Metrics provide direction, focus, clarity and prompt change when needed. However, the actual metrics needed in an operation and how to best track them is open to discussion. Rather than provide a list of metrics from which to choose, I suggest looking at the following key elements of every business and considering which metrics you need from there.
• People Skills. If the phrase “people are our most important asset” is to be more than just a cliché, we need to commit to a means of determining just how important our people are. Certainly an employee’s “hard skills” are important, but other things might be just as critical to a company’s success. When developing a workable people-skill metric, the following employee attributes should be considered:
1. Reliability: getting to work on time.
2. Open-mindedness: accepting new concepts and ways of doing things.
3. Initiative: willingness to do more than is expected, and figure things out when necessary.
4. Potential for promotion: interested in assuming more responsibility with a goal of becoming a key player in the company.
5. Support: working well with others and providing help when needed.
• Quality. Although most will say that “quality must be a given in order to compete,” we
still need to measure our effectiveness.
Sometimes an organization has great product quality, but it invests a great deal of time and effort checking, adjusting, repairing and replacing things during the process. These actions are often hidden as the focus rests on end results. A good quality metric should include not just end-of-process results but in-process efforts as well.
• Customer Service. There are many components to customer service.
1. Delivery timeliness: how long it takes to get the product to the customer.
2. Communication: how well we advise customers of all things related to their orders.
3. Problem resolution: how we do when things do not go as planned.
4. Ease of doing business: being accessible, showing flexibility in serving customers and demonstrating commitment to helping customers.

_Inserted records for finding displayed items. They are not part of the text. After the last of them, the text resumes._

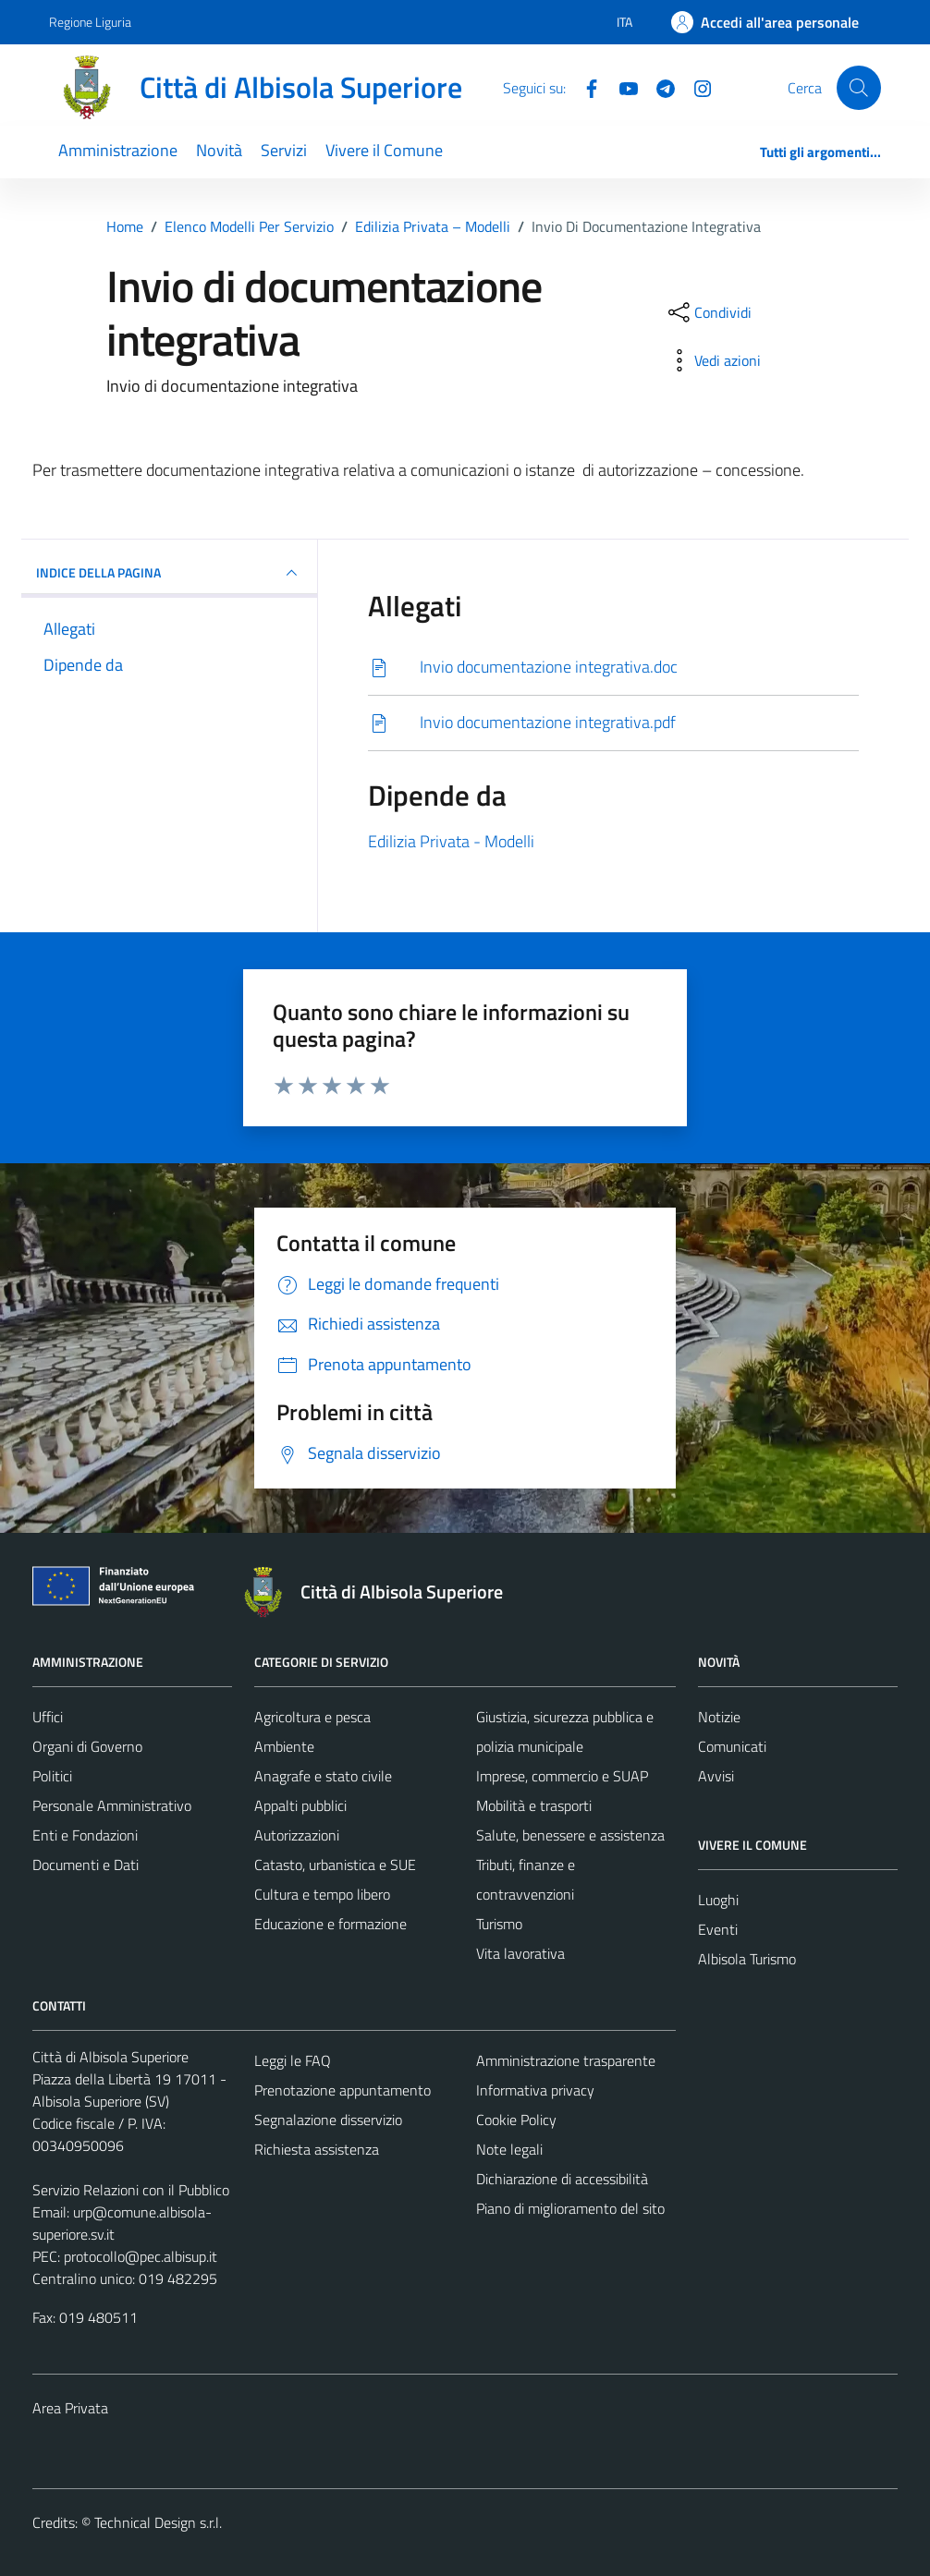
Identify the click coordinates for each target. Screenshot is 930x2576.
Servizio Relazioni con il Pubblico (130, 2190)
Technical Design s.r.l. (158, 2522)
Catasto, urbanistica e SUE (335, 1864)
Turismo (499, 1924)
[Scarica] (613, 667)
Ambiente (284, 1746)
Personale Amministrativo (111, 1805)
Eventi (718, 1929)
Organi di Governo (87, 1746)
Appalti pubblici (300, 1805)
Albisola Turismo (747, 1959)
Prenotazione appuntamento (342, 2090)
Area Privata (70, 2408)
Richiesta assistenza (316, 2149)
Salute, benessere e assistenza (570, 1835)
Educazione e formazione (330, 1924)
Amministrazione (117, 150)
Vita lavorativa (520, 1953)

A meaningful customer-service metric needs to show us how well we serve our existing customers and whether these customers would enthusiastically recommend us to other potential customers (remember: being neutral in this area is not a good thing).
• Cash Management. This is, perhaps, the most important metric category because it encompasses so many parts of the business. Obviously the inflow and outflow of cash needs to be watched closely. Days of receivables and payables must be kept in balance to ensure an adequate cash flow. The following cycles must also be considered for cash management:
1. Sales cycle: how quickly we provide quotes to customers or how quickly we enter purchase orders into our systems.
2. Engineering cycle: the speed with which we complete custom product designs; design and build tooling and equipment used in production; and develop programs for our CNC machines.
3. Production cycle: how fast we get the product through all the required steps.
4. Inventory cycle: how long we hold raw material, work-in-process and finished goods in our facility.
5. Shipping cycle: how effective we are at gathering, packing and shipping things to our customers.
An effective cash-management metric needs to be far-reaching. It might turn out that the biggest improvement in cash management comes from one of these other cycles and not just “slow down payables and speed up receivables.”
• Productivity. In its purest form, productivity is a measure of output over input. Productivity metrics vary widely from company to company and industry to industry. The output can be dollars, units, orders or any criteria applicable to our type of business. The input can be raw material consumed, labor hours, machine hours, number of people involved and more. The most meaningful productivity metric is one that best represents the effort involved in getting goods and services to our customers.
Any metric selected should be included in some type of scoreboard for ease of communication and tracking. The scoreboard is an ideal tool for comparing where we are to where we should be. The scoreboard can be tailored to a company’s specific business, but should include visual indicators, such as color codes (green is good, yellow is neutral, red is not so good) or graphs to clearly illustrate company performance.
Of course, like collecting the metrics, there needs to be a commitment to maintaining the scoreboard. Keeping the scoreboard up-to-date demonstrates to all employees the value that metrics bring to running a business.